Reproduce verbatim the lines of the data below, from the line containing "has height=822, width=1600." through the end of the data, including both of those lines.

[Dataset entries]
==============================
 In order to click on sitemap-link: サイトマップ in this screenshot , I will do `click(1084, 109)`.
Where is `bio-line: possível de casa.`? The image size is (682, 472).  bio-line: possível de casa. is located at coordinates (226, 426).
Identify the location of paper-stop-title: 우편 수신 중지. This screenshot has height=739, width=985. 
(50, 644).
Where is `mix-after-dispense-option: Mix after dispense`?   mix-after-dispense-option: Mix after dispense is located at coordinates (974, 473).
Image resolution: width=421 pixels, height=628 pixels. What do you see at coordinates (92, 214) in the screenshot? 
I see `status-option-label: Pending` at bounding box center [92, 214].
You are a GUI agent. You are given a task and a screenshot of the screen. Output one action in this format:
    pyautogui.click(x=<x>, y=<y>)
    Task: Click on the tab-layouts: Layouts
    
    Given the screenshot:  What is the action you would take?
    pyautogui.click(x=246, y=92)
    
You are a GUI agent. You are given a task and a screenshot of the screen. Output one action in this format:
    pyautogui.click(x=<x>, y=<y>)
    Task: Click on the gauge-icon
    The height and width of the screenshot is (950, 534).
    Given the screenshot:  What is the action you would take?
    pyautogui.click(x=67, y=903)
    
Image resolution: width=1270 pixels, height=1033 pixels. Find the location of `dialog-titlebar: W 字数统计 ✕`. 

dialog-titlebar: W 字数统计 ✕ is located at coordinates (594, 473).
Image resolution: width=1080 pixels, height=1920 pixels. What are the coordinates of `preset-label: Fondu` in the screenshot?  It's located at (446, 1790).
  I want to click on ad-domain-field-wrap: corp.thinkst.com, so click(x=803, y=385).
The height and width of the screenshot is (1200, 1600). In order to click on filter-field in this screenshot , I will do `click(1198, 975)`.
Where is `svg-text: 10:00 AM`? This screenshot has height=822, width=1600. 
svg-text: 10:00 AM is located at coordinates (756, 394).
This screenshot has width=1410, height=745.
==============================
* **Solution for this task**:
Where is `svg-text: 10:00 AM`? This screenshot has height=822, width=1600. 
svg-text: 10:00 AM is located at coordinates (756, 394).
This screenshot has width=1410, height=745.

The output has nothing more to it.